Exercise prompt
Copy the part of the data below that opens with the line containing "At what coordinates should I click to accomplish: Check" and closes with the line containing "[x=54, y=68]". Keep every line unchanged, including both end lines.

(Item position entries)
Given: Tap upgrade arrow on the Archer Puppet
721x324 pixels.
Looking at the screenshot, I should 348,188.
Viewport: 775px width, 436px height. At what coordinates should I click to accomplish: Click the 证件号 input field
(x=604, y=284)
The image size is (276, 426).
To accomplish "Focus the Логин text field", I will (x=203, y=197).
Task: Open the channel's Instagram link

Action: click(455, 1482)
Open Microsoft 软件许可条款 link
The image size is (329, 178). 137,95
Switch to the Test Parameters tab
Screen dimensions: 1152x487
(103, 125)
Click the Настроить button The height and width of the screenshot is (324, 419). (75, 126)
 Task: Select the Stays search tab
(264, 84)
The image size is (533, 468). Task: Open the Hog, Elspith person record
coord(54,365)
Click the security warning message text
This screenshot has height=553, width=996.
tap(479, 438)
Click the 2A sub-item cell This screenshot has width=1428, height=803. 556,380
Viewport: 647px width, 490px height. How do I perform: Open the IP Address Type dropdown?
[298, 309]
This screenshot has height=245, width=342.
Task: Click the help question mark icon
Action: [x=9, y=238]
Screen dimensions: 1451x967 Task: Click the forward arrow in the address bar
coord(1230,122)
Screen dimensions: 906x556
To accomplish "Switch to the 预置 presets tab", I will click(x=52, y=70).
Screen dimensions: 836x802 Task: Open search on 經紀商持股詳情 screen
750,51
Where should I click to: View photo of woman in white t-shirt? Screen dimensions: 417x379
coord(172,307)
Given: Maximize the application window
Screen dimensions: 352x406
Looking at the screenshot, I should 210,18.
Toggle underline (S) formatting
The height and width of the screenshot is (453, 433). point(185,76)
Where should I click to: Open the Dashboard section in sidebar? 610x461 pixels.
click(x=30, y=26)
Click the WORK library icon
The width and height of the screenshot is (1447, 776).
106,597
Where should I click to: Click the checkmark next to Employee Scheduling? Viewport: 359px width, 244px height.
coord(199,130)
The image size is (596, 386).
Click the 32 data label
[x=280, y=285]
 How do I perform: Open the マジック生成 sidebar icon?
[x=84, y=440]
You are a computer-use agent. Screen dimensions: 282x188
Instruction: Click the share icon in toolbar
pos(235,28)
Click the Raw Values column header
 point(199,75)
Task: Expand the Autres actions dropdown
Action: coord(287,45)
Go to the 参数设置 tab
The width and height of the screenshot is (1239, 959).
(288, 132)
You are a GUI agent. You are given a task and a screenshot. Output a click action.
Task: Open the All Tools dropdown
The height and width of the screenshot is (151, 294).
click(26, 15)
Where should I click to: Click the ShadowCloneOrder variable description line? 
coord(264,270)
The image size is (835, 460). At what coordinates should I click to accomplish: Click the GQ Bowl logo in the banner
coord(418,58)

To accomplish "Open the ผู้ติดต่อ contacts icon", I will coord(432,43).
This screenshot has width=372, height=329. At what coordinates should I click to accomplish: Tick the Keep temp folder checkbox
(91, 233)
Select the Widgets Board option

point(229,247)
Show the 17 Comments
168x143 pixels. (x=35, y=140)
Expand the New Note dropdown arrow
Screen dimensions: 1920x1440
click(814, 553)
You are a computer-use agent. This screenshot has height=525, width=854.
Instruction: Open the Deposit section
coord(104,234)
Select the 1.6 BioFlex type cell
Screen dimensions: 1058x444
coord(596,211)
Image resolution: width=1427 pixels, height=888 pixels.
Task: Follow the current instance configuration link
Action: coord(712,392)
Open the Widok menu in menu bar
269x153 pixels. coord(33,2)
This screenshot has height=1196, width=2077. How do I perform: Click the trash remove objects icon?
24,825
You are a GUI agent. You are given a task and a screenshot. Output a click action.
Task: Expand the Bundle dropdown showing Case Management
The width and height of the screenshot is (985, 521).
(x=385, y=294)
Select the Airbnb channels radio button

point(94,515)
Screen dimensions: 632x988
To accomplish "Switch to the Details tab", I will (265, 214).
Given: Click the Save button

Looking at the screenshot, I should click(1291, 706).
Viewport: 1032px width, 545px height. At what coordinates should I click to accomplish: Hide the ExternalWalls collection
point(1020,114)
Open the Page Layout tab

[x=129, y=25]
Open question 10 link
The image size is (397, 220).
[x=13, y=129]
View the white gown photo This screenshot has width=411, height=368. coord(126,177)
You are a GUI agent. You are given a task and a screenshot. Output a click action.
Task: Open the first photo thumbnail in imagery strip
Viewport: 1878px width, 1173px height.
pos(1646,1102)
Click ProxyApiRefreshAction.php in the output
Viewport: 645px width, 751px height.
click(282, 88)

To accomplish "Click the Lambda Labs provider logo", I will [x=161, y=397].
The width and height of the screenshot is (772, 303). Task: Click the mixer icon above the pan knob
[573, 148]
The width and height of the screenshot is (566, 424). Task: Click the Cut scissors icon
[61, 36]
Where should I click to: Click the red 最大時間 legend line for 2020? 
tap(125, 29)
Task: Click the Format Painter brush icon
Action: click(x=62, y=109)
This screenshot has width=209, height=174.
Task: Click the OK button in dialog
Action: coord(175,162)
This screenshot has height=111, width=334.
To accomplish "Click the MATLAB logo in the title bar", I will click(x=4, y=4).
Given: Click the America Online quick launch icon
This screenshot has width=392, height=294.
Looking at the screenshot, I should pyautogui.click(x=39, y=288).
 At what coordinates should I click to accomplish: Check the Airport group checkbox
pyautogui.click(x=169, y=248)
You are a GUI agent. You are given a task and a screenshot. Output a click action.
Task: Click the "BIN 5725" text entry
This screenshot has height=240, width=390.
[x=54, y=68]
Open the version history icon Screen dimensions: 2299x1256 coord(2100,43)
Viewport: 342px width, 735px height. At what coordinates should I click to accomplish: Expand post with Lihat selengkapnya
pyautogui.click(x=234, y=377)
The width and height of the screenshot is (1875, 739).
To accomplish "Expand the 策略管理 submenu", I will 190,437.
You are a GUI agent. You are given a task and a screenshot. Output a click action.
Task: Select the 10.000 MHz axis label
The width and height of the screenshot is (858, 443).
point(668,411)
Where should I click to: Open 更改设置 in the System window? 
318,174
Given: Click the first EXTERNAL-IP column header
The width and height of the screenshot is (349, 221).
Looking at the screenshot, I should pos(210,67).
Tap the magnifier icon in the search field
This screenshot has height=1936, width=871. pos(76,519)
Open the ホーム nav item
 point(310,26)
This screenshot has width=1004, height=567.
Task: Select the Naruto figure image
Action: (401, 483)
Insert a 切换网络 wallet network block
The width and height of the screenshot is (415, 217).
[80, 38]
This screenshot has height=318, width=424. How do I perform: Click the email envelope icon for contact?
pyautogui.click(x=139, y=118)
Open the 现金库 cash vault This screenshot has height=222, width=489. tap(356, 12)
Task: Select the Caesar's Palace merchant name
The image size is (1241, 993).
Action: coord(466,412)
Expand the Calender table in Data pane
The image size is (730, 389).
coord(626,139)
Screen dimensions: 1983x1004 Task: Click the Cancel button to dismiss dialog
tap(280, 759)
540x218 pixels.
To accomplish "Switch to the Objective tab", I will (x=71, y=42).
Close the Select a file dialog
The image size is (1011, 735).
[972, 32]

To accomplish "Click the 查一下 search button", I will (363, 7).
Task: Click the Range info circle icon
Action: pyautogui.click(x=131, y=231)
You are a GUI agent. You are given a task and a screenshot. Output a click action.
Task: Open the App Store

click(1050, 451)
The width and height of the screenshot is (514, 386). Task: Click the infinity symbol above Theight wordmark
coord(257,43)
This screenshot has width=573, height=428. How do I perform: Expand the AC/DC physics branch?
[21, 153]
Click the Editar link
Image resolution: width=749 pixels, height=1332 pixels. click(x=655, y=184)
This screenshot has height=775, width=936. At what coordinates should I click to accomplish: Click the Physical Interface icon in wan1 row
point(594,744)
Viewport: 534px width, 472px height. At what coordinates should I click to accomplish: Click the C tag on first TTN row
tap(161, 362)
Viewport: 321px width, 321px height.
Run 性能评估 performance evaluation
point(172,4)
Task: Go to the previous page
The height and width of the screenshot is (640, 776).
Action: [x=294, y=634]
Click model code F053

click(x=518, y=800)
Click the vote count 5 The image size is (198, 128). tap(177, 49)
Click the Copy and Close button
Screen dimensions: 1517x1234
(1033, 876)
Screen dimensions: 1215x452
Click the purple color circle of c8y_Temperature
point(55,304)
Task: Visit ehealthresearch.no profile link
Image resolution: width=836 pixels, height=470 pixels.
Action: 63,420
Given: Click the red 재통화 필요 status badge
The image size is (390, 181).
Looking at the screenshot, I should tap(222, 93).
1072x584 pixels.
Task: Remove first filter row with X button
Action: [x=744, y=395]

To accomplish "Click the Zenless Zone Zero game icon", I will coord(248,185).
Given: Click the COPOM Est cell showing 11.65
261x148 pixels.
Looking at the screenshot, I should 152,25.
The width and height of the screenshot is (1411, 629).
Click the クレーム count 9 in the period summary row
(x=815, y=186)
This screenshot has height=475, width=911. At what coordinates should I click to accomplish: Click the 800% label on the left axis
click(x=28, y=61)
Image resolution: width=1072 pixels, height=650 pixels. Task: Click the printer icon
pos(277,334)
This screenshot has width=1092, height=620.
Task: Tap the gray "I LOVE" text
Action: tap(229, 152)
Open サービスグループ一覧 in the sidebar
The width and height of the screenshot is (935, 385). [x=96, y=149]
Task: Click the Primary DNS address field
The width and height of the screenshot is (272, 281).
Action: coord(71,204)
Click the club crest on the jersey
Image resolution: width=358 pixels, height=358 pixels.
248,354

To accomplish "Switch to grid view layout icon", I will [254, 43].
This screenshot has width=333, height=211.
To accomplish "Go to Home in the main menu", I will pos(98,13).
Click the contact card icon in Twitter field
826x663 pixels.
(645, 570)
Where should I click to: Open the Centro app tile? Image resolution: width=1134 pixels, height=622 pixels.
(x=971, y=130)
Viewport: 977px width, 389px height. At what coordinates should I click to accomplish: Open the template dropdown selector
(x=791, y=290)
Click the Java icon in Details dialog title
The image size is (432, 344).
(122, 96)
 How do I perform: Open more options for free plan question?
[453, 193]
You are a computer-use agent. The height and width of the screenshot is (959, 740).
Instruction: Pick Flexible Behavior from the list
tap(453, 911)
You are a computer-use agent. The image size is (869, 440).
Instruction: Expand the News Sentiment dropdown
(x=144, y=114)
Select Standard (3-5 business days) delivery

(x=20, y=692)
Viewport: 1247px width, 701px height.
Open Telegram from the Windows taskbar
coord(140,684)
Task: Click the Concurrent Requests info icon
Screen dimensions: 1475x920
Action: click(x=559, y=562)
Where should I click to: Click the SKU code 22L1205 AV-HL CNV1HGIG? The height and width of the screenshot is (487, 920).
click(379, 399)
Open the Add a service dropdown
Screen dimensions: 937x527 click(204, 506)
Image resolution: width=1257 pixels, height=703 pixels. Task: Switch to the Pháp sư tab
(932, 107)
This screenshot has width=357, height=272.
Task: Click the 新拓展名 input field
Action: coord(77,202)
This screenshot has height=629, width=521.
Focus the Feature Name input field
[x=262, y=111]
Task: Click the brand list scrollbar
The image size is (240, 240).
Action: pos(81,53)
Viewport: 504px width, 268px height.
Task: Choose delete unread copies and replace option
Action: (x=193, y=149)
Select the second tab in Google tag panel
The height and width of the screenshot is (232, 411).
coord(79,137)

Exercise answer
 At what coordinates should I click to accomplish: Check the Airport group checkbox
pyautogui.click(x=169, y=248)
You are a GUI agent. You are given a task and a screenshot. Output a click action.
Task: Click the "BIN 5725" text entry
This screenshot has height=240, width=390.
[x=54, y=68]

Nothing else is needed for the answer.